Fragment
Intussen wijdden de Kock en Pulle, voor zover hun werkzaamheden dit toelieten, hun aandacht aan de fauna en flora die hier voorkomt.
De Kock deed zich daarbij nu reeds kennen als een ijverig, ja heldhaftig zoöloog. Er komt in Paramaribo een klein venijnig insect voor,
dat men hier patatte-luis noemt en waarvan de beten een ondragelijke jeuk veroorzaken.
Deze diertjes houden zich voornamelijk tussen het gras op. Wanneer nu een nieuweling in de kolonie, dit niet wetende of er niet aan denkende, op een grasveld blijft staan, wordt hem door een Surinamer terstond aangeraden op de paden te blijven om niet van deze kleine plaaggeesten op te lopen.
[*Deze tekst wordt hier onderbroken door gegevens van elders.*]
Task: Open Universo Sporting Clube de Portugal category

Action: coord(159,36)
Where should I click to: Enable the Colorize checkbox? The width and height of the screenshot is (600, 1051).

De Kock nu stond bij voorkeur op het gazon van het Gouvernementsplein, en wanneer dan een minzame voorbijganger hem van dienst wilde zijn door te zeggen:
“Pas op meneer, denk aan de patattas!" dan antwoordde de Kock heel leuk: “jawel, dat doe ik al, die wou ik juist hebben.”
Jammer dat zoveel zelfverloochening vergeefs moest blijven!
Het is met die beestjes als met de Fortuin: wie ze lokt, krijgt ze niet.